Does anyone have any idea what is meant by 효효(嘵嘵) here? I thought it might be a classical or Japanese-inflected expression, but I'm having trouble tracking down any leads.

Thank you!


----------



## CharlesLee

Hello Avant Gardener,

효효(嘵嘵) means 'to wail'.

嘵嘵 can also be translated as 'noisy due to the cry; conversation'.

It's not a Japanese thing at all but classical, yes.

Too much information : You must have read the previous context and there were ethnic categories.

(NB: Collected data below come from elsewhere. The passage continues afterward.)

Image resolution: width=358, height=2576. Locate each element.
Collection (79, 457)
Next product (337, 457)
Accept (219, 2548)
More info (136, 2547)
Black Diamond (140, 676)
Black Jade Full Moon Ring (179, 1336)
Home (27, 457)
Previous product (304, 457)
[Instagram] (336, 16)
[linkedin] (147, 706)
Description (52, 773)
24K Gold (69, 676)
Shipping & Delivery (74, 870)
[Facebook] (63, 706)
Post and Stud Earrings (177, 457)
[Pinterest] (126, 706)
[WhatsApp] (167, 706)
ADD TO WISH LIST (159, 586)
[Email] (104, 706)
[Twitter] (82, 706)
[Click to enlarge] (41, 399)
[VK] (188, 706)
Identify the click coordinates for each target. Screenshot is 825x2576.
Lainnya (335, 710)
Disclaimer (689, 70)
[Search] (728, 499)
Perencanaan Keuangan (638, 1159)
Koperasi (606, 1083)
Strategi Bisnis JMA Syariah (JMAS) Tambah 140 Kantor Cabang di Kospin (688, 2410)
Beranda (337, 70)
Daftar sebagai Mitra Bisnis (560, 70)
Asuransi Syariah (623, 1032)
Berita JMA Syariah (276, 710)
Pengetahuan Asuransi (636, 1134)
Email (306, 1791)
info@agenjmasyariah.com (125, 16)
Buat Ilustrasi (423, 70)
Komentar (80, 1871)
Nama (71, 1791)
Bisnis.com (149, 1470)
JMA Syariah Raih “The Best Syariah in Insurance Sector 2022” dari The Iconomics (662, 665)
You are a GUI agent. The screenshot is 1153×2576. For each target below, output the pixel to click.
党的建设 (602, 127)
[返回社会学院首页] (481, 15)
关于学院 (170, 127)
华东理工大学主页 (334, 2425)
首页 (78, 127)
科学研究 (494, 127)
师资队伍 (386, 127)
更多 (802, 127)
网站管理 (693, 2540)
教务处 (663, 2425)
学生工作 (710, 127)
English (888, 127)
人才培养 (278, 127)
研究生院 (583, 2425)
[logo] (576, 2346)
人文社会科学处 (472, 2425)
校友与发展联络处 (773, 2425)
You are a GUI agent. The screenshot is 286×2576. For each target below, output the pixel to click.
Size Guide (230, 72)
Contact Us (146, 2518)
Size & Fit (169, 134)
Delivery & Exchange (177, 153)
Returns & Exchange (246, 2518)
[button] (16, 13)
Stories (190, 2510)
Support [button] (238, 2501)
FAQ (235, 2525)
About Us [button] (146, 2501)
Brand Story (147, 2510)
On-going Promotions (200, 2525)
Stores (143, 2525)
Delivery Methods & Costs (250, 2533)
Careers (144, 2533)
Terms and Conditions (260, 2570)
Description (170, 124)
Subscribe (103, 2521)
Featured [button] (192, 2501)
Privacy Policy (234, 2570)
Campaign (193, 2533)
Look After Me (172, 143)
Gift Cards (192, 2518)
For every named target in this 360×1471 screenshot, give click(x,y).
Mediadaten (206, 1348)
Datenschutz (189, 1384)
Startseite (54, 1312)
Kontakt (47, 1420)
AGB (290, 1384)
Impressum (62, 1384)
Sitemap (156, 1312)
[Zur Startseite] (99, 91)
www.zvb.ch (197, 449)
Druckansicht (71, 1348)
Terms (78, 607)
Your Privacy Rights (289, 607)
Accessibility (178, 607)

One of them looked like this. He's so hot !!!








Lee,


----------



## Fort Lee

English speaker's Reading 독사신론 would be 3 times as hard as a Korean reading Shakespeare in the original text. 
I am more than 100% sure that 0.01 percent of Korean would be able to answer when they are asked about the meaning of 효효.


----------



## Avant Gardener

Thank you so much!! I was truly stumped by this.

독사신론 has been difficult to read, but at least there are the 한글 translations available today. I have been going back and forth between those and the original 대한매일신보 series when I get confused, which was helpful but still difficult for me.

Thank you again!


----------